Takalar |Centerinvestigasi.id– Sejumlah pegawai di lingkungan Kantor Kecamatan Sanrobone, Kabupaten Takalar, mengeluhkan kondisi internal kantor yang dinilai kurang mendukung pelaksanaan tugas pelayanan publik sehari-hari.
Berdasarkan informasi yang dihimpun dari beberapa sumber internal pada Kamis (6/8/2026), ketersediaan Alat Tulis Kantor (ATK) dasar seperti map, pulpen, hingga kertas HVS disebut kerap kosong. Kondisi ini diklaim menyulitkan para pegawai dalam memberikan pelayanan optimal kepada masyarakat.
Selain persoalan ATK, para pegawai juga mengaku bahwa hak pembayaran Surat Perintah Perjalanan Dinas (SPPD) hingga saat ini belum terealisasi.
Keluhan lain yang mencuat yakni terkait pengadaan seragam peringatan Hari Ulang Tahun (HUT) ke-81 Kemerdekaan Republik Indonesia. Menurut sumber, pegawai diminta untuk menanggung biaya pembelian seragam tersebut secara mandiri.
Salah seorang sumber internal yang enggan disebutkan identitasnya demi alasan keamanan kerja mengungkapkan, seluruh proses pengadaan kebutuhan operasional kantor terkesan sangat tertutup dan terpusat pada pimpinan.
”Bahkan kalau kertas habis pun harus beliau yang belanja langsung. Kami tidak diberikan akses atau wewenang untuk membeli sendiri kebutuhan operasional,” ujar sumber tersebut.
Tak hanya itu, keluhan juga mengemuka terkait transparansi anggaran operasional rapat internal. Narasumber menyampaikan bahwa dalam salah satu rapat internal di kantor, Irham selaku Camat Sanrobone memberikan uang konsumsi sebesar Rp25.000 kepada pegawai untuk membeli penganan (kue) selama rapat berlangsung.

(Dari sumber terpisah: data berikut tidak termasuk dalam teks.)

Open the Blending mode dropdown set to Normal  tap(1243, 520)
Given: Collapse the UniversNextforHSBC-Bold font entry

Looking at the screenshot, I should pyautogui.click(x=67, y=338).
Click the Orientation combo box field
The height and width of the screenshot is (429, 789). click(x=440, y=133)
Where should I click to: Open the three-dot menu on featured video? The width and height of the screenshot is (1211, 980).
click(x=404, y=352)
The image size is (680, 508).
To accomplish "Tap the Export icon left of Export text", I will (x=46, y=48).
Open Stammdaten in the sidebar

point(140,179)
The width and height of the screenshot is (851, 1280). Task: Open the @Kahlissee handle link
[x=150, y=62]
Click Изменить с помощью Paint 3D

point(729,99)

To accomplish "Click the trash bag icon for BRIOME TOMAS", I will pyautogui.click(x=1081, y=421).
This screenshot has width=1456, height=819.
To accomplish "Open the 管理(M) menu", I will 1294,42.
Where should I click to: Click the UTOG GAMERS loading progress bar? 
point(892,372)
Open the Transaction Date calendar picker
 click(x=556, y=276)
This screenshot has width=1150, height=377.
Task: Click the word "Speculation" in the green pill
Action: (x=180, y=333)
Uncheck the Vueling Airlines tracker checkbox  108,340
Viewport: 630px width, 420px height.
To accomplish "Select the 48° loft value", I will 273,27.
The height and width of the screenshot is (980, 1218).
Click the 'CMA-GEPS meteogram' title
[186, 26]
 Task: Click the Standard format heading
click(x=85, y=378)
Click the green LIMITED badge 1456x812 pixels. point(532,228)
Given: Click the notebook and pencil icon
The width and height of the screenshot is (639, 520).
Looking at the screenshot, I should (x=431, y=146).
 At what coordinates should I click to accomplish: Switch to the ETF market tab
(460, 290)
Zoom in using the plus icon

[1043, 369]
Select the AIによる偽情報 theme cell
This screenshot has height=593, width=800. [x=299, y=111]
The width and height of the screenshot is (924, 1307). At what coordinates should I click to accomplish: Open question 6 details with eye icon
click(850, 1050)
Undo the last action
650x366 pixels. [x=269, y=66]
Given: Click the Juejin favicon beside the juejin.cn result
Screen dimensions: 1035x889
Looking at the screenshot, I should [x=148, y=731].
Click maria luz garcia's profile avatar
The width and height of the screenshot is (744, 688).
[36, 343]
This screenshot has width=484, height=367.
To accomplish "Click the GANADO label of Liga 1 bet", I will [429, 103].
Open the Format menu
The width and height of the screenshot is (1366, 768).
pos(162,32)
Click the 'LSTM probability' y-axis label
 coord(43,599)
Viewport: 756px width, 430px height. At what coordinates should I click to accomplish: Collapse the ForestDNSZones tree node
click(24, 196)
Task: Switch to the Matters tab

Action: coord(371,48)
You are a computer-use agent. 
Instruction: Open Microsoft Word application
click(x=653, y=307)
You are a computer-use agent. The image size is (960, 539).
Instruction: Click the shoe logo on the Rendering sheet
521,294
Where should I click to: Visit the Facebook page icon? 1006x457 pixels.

Kondisi tersebut memicu kekecewaan mendalam di kalangan pegawai dan menjadi bahan perbincangan hangat di internal kantor Kecamatan Sanrobone.
Upaya Konfirmasi Redaksi
Menanggapi berbagai keluhan tersebut, wartawan media ini telah berupaya melakukan konfirmasi langsung kepada Camat Sanrobone, Irham, guna menjaga keberimbangan berita (cover both sides). Namun, hingga berita ini ditayangkan, yang bersangkutan belum memberikan jawaban maupun keterangan resmi.
Redaksi Centerinvestigasi.id tetap terbuka untuk memuat ruang Hak Jawab maupun klarifikasi resmi dari Camat Sanrobone demi perimbangan informasi sesuai Kode Etik Jurnalistik dan Undang-Undang Pers.